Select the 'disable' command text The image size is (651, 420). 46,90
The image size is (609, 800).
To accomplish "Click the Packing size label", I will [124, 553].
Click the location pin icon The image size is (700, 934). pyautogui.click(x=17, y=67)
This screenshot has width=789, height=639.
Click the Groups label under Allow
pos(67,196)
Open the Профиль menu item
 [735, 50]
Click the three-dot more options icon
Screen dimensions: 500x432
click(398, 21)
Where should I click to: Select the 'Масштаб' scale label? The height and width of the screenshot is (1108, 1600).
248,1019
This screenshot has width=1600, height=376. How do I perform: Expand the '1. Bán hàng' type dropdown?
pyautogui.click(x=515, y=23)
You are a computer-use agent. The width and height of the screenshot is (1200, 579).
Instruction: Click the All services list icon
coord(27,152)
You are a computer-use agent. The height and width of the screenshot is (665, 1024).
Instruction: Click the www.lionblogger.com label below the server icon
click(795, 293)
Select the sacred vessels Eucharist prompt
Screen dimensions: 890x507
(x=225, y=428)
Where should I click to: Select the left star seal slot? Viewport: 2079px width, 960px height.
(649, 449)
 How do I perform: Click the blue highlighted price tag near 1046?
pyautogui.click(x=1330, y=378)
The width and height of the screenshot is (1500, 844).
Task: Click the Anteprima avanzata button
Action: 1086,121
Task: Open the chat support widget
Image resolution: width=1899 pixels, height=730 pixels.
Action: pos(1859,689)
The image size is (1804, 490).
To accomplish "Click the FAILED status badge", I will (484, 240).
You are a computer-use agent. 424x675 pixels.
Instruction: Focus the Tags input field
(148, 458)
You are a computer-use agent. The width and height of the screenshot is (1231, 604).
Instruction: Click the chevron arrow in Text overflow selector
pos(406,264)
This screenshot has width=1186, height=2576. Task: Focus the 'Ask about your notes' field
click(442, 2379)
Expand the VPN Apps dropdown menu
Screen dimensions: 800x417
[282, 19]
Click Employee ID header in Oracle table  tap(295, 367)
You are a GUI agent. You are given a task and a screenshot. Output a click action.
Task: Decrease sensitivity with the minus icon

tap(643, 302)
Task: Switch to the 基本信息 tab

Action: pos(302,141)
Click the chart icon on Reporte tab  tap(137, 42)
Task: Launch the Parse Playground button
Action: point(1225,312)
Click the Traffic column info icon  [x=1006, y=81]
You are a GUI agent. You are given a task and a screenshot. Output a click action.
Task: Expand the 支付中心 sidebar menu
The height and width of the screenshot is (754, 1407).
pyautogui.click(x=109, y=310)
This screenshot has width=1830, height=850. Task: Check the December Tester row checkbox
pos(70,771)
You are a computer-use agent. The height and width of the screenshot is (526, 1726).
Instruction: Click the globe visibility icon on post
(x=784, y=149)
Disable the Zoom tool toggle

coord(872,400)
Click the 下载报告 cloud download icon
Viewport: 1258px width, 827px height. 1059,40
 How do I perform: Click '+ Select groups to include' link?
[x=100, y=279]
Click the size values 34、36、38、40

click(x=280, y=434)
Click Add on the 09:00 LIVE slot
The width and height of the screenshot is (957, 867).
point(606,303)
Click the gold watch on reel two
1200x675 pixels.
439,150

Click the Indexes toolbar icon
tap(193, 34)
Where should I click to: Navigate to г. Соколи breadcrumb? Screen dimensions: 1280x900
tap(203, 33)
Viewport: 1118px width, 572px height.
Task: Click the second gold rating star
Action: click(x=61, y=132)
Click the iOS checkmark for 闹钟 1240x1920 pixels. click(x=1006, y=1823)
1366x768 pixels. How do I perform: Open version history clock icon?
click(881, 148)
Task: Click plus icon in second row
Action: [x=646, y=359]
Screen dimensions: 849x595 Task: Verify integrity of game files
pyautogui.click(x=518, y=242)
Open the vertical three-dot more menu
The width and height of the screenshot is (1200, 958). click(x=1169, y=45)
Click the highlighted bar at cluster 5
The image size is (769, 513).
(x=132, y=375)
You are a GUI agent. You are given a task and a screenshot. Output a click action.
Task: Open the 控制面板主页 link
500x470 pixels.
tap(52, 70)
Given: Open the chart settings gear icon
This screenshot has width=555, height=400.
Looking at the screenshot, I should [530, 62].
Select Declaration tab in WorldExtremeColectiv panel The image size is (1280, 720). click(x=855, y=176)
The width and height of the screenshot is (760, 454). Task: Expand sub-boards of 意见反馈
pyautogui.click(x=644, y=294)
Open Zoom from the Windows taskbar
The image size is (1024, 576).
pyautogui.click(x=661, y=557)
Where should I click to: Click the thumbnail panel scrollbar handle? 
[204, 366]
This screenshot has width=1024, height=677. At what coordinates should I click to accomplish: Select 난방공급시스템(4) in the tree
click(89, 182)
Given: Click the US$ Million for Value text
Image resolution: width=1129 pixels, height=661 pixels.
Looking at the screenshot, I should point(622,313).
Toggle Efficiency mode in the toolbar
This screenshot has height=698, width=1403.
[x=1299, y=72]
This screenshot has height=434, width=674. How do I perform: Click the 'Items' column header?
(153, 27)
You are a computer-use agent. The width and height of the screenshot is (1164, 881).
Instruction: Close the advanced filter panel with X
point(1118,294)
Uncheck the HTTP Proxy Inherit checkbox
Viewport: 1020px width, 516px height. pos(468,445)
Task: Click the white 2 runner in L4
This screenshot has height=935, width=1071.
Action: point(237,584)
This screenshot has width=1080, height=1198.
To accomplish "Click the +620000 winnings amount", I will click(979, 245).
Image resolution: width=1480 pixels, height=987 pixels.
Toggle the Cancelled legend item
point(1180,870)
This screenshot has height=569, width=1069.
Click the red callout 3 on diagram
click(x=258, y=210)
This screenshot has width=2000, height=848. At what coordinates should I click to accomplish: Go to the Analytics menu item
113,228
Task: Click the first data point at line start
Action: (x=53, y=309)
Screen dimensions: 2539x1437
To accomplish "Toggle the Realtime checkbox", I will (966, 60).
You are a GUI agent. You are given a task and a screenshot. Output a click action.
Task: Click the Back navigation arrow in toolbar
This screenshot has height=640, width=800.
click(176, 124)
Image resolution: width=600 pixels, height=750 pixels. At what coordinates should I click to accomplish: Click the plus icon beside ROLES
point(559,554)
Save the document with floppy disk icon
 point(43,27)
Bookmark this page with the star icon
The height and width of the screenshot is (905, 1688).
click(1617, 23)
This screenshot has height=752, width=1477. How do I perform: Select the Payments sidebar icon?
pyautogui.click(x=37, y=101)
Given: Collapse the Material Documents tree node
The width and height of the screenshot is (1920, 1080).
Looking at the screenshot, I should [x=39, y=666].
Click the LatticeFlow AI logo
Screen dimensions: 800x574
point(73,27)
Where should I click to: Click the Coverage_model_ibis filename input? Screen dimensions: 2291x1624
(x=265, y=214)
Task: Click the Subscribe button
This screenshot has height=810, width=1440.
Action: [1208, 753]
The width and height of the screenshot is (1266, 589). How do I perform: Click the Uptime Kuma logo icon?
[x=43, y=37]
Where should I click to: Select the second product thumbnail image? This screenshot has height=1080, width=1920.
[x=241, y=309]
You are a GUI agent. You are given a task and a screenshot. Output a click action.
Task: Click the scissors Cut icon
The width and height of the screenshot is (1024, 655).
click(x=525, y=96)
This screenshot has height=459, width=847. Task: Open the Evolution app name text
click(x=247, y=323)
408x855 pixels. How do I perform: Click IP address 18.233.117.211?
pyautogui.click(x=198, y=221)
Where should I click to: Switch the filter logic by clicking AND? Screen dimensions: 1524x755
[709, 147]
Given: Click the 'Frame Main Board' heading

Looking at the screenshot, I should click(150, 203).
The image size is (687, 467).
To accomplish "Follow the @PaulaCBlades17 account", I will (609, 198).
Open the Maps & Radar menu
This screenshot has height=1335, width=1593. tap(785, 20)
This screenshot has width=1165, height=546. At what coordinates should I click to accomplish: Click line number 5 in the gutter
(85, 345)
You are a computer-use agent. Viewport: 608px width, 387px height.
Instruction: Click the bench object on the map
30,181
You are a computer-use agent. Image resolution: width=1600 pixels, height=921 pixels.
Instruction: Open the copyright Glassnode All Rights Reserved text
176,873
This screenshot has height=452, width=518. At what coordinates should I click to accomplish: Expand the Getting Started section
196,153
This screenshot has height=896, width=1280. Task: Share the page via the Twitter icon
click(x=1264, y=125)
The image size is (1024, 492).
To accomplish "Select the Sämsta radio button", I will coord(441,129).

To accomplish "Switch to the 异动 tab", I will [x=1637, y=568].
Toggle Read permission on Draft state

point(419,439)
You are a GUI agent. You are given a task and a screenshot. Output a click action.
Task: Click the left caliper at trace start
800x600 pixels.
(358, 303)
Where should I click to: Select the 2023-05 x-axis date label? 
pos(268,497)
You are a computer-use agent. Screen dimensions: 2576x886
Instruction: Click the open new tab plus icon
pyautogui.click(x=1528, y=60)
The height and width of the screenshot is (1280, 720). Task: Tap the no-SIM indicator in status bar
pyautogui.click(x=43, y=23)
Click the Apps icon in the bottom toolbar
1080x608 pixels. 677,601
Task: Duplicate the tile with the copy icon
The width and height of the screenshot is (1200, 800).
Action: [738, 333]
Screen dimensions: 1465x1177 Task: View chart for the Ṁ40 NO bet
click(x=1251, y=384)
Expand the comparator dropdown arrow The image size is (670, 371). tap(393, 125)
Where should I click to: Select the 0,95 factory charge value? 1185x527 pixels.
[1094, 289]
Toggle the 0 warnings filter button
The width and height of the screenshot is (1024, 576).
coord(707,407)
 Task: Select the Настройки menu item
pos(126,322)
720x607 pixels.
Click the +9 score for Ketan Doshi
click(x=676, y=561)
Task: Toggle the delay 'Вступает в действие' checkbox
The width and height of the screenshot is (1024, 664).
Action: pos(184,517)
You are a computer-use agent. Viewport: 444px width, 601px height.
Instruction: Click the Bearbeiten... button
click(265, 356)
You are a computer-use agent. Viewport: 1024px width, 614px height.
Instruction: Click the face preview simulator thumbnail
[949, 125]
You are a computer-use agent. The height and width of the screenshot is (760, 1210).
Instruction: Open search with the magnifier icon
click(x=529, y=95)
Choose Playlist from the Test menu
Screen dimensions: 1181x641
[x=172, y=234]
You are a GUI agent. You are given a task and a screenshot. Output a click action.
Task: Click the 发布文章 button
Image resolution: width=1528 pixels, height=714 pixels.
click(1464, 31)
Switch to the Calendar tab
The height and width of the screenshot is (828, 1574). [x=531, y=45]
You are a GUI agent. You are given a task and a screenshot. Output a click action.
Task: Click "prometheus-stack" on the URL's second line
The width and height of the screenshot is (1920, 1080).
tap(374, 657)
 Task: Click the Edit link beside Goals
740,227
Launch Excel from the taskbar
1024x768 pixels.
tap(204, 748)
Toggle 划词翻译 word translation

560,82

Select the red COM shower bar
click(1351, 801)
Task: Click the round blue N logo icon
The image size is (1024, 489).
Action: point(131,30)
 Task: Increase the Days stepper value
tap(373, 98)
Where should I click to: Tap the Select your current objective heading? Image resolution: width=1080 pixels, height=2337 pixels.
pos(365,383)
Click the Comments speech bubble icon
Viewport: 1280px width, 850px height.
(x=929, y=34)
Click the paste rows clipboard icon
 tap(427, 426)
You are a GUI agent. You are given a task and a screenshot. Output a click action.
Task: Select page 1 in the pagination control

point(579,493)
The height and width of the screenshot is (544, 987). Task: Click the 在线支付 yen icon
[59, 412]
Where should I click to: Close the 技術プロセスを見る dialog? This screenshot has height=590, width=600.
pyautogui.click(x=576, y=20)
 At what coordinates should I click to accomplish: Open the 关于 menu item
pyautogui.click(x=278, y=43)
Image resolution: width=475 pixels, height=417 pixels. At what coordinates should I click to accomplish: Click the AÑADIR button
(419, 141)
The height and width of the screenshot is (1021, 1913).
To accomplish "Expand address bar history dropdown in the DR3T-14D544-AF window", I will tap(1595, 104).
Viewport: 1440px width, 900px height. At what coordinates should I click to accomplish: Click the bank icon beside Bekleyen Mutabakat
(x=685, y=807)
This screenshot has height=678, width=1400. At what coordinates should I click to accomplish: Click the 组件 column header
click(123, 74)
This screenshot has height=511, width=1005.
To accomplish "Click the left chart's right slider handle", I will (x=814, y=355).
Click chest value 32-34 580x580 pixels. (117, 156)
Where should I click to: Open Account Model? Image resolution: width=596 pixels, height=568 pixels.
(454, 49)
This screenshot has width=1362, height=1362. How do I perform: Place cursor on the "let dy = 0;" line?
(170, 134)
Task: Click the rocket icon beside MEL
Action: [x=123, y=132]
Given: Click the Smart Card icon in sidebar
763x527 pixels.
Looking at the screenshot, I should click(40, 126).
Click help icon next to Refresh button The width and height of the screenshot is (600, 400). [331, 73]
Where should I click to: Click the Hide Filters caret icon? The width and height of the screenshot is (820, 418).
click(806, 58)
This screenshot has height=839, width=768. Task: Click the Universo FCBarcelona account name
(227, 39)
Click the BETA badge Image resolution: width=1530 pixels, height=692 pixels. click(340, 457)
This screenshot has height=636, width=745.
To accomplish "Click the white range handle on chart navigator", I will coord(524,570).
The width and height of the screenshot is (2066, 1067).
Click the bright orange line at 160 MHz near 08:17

━━━

# Assignment
The response must consist solely of the lines from the top of the records through the line holding "Task: Open the chat support widget", copied word for word.

# Your response
Select the 'disable' command text The image size is (651, 420). 46,90
The image size is (609, 800).
To accomplish "Click the Packing size label", I will [124, 553].
Click the location pin icon The image size is (700, 934). pyautogui.click(x=17, y=67)
This screenshot has width=789, height=639.
Click the Groups label under Allow
pos(67,196)
Open the Профиль menu item
 [735, 50]
Click the three-dot more options icon
Screen dimensions: 500x432
click(398, 21)
Where should I click to: Select the 'Масштаб' scale label? The height and width of the screenshot is (1108, 1600).
248,1019
This screenshot has width=1600, height=376. How do I perform: Expand the '1. Bán hàng' type dropdown?
pyautogui.click(x=515, y=23)
You are a computer-use agent. The width and height of the screenshot is (1200, 579).
Instruction: Click the All services list icon
coord(27,152)
You are a computer-use agent. The height and width of the screenshot is (665, 1024).
Instruction: Click the www.lionblogger.com label below the server icon
click(795, 293)
Select the sacred vessels Eucharist prompt
Screen dimensions: 890x507
(x=225, y=428)
Where should I click to: Select the left star seal slot? Viewport: 2079px width, 960px height.
(649, 449)
 How do I perform: Click the blue highlighted price tag near 1046?
pyautogui.click(x=1330, y=378)
The width and height of the screenshot is (1500, 844).
Task: Click the Anteprima avanzata button
Action: 1086,121
Task: Open the chat support widget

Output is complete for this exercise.